This. A^2 + B^2 = C^2

You can solve for the hypotenuse if you know what A and B are.

1^2 + (1+2)^2 = [square root of "10"]^2
1 + 9 = 10

Then again it's been years since I've been in school so this is just what I remember.

>doing underage anon's homework

>>25953702
>>25953659

x^2 + [(x* 2*2)+ x^2]+4 = 10
x^2 + [(x* 2*2)+ x^2] = 6
x^2 + [(x*4) +x^2] = 6
2x^2 + 4x = 6

>>25953642
The first step to become a smart ass. Good job.

x^2+(x+2)^2=10
2x^2+4x-6=0
x^2+2x-3=0
(x+3)(x-1)
x=1

>>25953544
x=sqrt10/2
(x+2)=sqrt30/2

OP is a faggot though.

>>25953865
>The first step to become a smart ass. Good job.
Good English m8

>>25953544

We first of all consider that st10 is approximately 3.16. Without any further checks, it immediately /seems/ reasonable that a length and two added to it, may comprise the legs of some right triangle together with st10. But I won't check this since the point right now is for me to work mentally, and write this post.

OTTOMH (and without using paper), The Pythagorean Theorem, together with immediate re-arrangement of the constant term, gives

2x^2 + 4x - 6 = 0

From here, it remains to solve for x, using the quadratic formula, which will produce two results. If either result is anything other than a positive real number (say, a negative number, or a non-real complex number), then we will be obliged to reject it, and OP's construction. Presenting scattered steps-in-progress of the QF gives

(-4 +- st(16+48) ) / 4 = (-4 +- 8) / 4 = 1 OR -3.

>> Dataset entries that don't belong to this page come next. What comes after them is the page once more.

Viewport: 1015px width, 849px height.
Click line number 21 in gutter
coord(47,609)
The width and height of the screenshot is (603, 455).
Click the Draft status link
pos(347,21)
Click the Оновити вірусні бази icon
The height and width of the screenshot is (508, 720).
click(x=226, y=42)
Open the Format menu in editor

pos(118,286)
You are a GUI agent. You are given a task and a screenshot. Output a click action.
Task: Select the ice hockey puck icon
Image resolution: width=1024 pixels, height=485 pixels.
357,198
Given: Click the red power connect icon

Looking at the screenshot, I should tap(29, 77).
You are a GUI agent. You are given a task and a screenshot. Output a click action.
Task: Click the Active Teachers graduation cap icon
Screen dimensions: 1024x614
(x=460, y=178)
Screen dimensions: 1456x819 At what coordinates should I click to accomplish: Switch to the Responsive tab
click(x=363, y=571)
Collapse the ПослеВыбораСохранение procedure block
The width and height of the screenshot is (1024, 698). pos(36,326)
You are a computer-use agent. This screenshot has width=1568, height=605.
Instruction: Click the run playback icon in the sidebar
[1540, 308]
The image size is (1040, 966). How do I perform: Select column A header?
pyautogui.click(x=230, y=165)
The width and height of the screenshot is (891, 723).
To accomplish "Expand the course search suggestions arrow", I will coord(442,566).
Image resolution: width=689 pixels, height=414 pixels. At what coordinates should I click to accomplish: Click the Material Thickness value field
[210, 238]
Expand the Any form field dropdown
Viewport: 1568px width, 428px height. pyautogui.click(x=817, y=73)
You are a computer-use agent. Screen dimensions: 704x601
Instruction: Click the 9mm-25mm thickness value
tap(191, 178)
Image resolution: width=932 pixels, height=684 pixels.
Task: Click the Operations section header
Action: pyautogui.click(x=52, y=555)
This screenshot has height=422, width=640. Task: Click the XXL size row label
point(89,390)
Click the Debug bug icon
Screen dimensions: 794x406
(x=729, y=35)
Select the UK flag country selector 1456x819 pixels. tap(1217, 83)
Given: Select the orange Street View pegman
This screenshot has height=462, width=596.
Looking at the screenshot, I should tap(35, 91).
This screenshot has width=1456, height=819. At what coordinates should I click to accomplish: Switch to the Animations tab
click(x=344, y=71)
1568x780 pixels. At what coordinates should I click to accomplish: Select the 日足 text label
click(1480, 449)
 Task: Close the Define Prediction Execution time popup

We reject the negative result per the above, and conclude that x = 1 (or, -3)!. Moreover, this bears inspection: 1 + 9 = 10. Interestingly, note that the negative case is "complementary", a la a unit circle describing trig results as it moves around a quadrant. In this sense, the negative result is not an absurdity, which does yet sometimes happen when dealing with quadratics in "ordinary" contexts.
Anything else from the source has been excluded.